Task prompt. Reproduce the entries below exactly, but leave the pictures out.

Supplied data.
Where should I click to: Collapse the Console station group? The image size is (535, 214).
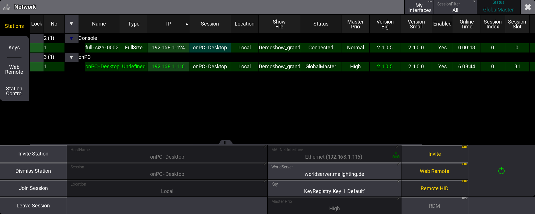tap(71, 38)
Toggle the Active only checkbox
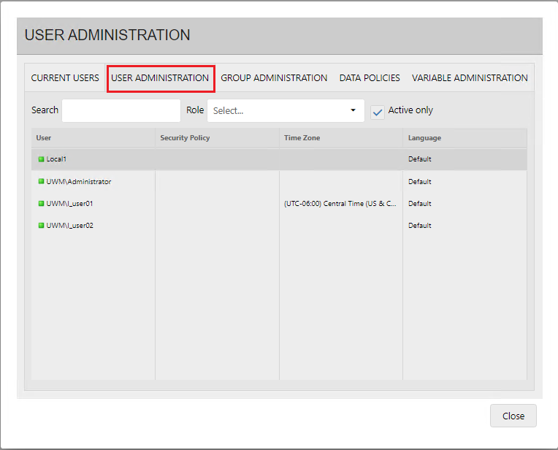558x450 pixels. click(378, 112)
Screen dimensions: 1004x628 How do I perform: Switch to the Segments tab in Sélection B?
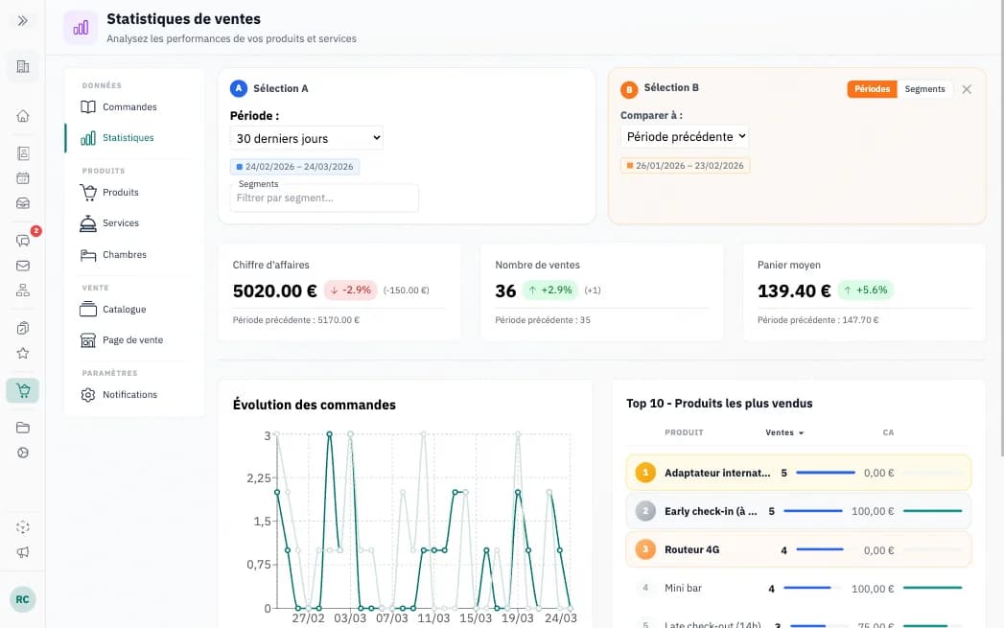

Reply to the exercise.
Where should I click to: Collapse the Console station group? The image size is (535, 214).
tap(71, 38)
Toggle the Active only checkbox
558x450 pixels. click(378, 112)
Screen dimensions: 1004x628 How do I perform: Switch to the Segments tab in Sélection B?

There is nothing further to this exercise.